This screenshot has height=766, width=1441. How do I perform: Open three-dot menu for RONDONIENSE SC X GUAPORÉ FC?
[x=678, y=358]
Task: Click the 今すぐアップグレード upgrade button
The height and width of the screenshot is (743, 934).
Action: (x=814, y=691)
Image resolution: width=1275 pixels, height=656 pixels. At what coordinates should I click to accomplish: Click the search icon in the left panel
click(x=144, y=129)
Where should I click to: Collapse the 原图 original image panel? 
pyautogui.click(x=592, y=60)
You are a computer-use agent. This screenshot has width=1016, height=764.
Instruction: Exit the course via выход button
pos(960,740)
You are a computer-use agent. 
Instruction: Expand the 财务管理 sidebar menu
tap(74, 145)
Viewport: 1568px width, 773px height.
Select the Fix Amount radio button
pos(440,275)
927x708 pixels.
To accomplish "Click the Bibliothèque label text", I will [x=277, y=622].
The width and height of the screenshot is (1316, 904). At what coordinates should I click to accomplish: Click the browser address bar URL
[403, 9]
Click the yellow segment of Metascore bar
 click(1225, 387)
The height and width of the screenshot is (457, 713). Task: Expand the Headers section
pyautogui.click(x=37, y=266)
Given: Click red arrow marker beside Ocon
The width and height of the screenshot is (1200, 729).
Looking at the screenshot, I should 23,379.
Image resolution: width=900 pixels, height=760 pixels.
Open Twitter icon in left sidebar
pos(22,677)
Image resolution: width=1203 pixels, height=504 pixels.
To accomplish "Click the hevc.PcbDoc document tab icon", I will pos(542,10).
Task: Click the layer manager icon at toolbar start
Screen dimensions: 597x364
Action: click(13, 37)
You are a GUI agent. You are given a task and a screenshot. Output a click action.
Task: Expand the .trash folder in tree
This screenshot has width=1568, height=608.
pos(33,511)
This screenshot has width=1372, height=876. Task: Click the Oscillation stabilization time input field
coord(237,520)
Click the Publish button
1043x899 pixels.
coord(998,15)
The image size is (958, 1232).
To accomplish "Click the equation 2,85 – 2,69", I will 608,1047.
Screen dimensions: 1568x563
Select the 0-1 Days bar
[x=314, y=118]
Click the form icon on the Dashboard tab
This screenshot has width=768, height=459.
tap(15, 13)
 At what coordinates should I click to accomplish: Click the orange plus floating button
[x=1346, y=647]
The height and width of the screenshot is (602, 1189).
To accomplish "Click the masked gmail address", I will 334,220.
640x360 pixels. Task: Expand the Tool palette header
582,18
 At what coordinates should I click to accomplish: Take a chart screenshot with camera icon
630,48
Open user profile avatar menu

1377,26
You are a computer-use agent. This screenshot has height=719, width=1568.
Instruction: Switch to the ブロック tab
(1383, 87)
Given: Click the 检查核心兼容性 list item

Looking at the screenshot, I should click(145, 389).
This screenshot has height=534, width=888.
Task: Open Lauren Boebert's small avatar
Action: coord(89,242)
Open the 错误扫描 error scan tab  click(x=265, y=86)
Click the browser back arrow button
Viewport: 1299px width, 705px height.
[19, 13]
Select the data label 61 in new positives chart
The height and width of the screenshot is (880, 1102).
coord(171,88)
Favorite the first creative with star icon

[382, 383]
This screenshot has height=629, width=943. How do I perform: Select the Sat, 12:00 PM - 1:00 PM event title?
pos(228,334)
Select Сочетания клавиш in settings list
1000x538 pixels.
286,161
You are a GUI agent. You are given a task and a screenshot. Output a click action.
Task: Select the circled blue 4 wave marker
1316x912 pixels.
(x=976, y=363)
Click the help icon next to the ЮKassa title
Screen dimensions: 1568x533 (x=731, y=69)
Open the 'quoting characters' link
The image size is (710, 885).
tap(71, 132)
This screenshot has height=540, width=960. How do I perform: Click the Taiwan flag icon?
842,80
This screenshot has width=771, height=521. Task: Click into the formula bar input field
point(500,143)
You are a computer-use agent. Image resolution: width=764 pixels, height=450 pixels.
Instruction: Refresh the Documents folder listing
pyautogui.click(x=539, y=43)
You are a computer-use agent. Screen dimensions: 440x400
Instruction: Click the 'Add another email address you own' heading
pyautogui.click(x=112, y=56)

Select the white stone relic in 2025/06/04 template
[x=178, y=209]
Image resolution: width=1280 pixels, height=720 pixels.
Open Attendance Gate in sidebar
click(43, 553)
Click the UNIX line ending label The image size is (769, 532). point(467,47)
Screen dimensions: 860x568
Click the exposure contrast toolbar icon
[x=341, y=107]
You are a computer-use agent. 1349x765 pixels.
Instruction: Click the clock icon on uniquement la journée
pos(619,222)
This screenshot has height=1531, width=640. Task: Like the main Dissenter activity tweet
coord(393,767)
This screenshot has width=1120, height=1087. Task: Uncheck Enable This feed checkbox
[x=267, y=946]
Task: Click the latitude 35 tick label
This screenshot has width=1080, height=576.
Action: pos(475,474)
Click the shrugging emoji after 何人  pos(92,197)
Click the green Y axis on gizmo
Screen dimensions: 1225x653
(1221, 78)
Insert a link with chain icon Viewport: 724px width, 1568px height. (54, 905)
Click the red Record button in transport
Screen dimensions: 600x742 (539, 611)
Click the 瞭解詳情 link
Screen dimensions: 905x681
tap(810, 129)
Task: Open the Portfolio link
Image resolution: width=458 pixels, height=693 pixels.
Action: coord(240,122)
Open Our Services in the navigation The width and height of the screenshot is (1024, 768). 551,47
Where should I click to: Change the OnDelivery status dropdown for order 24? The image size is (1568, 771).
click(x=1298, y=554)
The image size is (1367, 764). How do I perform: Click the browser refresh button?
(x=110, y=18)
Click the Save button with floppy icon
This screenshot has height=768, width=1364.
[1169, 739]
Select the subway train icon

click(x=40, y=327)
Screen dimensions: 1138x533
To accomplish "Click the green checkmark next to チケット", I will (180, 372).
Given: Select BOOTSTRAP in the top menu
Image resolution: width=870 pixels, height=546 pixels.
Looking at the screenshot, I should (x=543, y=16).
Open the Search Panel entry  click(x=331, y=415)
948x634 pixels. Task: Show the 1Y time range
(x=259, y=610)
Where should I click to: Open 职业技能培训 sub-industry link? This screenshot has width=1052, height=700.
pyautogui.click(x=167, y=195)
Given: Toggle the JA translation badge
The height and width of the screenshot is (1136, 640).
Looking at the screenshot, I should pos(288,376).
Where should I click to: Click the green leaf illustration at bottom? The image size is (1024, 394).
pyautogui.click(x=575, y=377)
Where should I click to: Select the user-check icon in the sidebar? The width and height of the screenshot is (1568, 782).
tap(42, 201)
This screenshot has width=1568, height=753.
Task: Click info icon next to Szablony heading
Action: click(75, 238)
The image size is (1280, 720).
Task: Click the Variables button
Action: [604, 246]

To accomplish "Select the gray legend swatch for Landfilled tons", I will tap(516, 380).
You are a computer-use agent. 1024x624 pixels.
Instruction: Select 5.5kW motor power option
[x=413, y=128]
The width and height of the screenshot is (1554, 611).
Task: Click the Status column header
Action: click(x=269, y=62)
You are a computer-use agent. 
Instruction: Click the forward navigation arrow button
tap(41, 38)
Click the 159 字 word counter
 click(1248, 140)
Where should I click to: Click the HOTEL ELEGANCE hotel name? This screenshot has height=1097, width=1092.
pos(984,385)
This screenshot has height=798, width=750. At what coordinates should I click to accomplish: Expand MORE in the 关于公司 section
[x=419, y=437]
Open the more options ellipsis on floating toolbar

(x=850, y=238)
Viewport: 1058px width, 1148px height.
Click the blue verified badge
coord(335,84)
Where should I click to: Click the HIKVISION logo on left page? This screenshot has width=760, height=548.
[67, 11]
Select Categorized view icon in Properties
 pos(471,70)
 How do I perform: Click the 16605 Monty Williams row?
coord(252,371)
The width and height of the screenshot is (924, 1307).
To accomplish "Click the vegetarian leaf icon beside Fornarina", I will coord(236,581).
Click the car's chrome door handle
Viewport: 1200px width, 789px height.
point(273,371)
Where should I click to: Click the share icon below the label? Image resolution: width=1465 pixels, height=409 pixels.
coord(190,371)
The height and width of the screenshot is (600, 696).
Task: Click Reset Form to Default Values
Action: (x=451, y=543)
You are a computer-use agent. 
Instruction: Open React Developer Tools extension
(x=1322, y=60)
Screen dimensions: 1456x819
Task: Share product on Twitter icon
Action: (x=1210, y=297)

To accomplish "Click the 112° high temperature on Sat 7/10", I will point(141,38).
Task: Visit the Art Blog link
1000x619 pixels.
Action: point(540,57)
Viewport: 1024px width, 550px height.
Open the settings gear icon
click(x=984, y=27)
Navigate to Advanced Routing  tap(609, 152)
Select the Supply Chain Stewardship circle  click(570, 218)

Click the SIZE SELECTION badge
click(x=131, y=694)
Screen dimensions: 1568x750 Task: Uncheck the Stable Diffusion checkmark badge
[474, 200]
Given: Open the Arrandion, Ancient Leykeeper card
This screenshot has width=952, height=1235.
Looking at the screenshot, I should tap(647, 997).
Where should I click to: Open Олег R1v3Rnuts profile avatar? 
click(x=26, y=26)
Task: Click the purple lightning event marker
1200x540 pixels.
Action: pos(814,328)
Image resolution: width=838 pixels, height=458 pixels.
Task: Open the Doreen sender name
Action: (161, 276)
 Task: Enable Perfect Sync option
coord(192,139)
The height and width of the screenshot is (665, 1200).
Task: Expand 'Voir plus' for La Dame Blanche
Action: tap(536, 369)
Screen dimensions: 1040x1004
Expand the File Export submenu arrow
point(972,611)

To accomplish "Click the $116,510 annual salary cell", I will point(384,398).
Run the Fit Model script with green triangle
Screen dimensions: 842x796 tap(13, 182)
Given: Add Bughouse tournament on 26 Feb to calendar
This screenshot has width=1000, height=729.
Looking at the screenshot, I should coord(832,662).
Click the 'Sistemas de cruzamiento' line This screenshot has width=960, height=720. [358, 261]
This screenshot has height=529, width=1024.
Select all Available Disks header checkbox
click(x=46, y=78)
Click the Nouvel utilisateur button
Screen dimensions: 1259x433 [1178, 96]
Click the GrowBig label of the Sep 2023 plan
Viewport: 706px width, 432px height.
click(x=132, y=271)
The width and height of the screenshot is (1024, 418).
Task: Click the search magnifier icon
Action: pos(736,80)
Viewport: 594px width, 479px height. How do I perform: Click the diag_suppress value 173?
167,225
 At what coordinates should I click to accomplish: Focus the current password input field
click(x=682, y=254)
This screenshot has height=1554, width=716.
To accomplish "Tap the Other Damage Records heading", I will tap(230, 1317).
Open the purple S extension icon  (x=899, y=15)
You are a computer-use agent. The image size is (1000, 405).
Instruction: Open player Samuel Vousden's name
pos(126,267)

> Problem to work on:
In the data above, find the line that contains "has width=1016, height=764.", then reproduce exactly every line from the first line through that line.

> Written solution:
This screenshot has height=766, width=1441. How do I perform: Open three-dot menu for RONDONIENSE SC X GUAPORÉ FC?
[x=678, y=358]
Task: Click the 今すぐアップグレード upgrade button
The height and width of the screenshot is (743, 934).
Action: (x=814, y=691)
Image resolution: width=1275 pixels, height=656 pixels. At what coordinates should I click to accomplish: Click the search icon in the left panel
click(x=144, y=129)
Where should I click to: Collapse the 原图 original image panel? 
pyautogui.click(x=592, y=60)
You are a computer-use agent. This screenshot has width=1016, height=764.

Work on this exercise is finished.